きっと子供や孫が生まれると、小さいうちから球場に連れて行ったり、タイガースグッズを買ってあげたり、毎日、必ず一度は試合や選手の話をしたり、そうやってタイガースファンの伝統継承というのが出来て行くのでしょうね。

今のような時代、親子の対話が無いとか、世代の分裂とかいろいろ言われている時代に、こんなふうに世代を超えて、一緒に喜びや楽しみを共にする、話題を共有できるというのは、本当に大切なことだなあ、貴重なことだなあとつくづく思うのです。

野球だけでも、これだけすばらしい人間のつながりができるわけですから、もし人間が生きて行く上で一番大切だと思う、もっともっと心の奥深いところを、夫婦や家族みんなが共有できたなら、さらには世代を超えて3代4代と共有できたなら、どんなにすばらしいことか、どんなに幸せなことかと思わずにはおれないのです。

今日、お読みしました聖書の言葉ですが、パウロはテモテという自分のお弟子さんに対して、「あなたが抱いている純真な信仰」は、もともとお婆さん、そしてお母さん、そうやって受け継がれてきた信仰なのだと言っているのです。きっと、このテモテという人は、小さいうちから教会に連れて行ってもらって、聖書だとか教会グッズみたいなものを買ってもらったり、毎日、聖書や教会の話をしてもらったりしながら、育てられてきたのでしょうね。
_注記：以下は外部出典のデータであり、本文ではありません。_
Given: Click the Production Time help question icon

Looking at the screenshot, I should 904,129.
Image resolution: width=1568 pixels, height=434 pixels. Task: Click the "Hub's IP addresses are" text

もちろん、信仰というのは心の問題ですから、テモテはテモテで、大きくなった時に、自分の心で、僕もおばあちゃんやお母さんが信じているイエス様を信じようと、こう自分で決めたのだと思うのです。けれども、やはり、子どもは親の背中を見て育つものだと思います。自分の親が何を一番大切にしているか、それを自然に感じ取って行くのだと思います。

その時に大切なことは、それが喜びであると言う点ですね。楽しいことや心に喜びを与えるものであればこそ、子どもたちはそれを受け継いでいくのだと思います。イエス・キリストを信じることは、たとい様々に困難な現実があったとしても、なお人間に深い深い喜びと平安を与えるものです。このイエス様を信じる心というのは、敵味方を超えて、一つの家族のようなつながりを世界につくって行きます。信じ合う心、愛し合う心、そのようなつながりが世代を超えて、国境を超えて与えられたとしたら、なんとすばらしいことでしょうか。

日曜日の朝、今日もまずそのような神様に心を向けるために、教会の礼拝へとまいりましょう。野球の試合を見に行きたい方は、その後で、どうぞ楽しんできてください。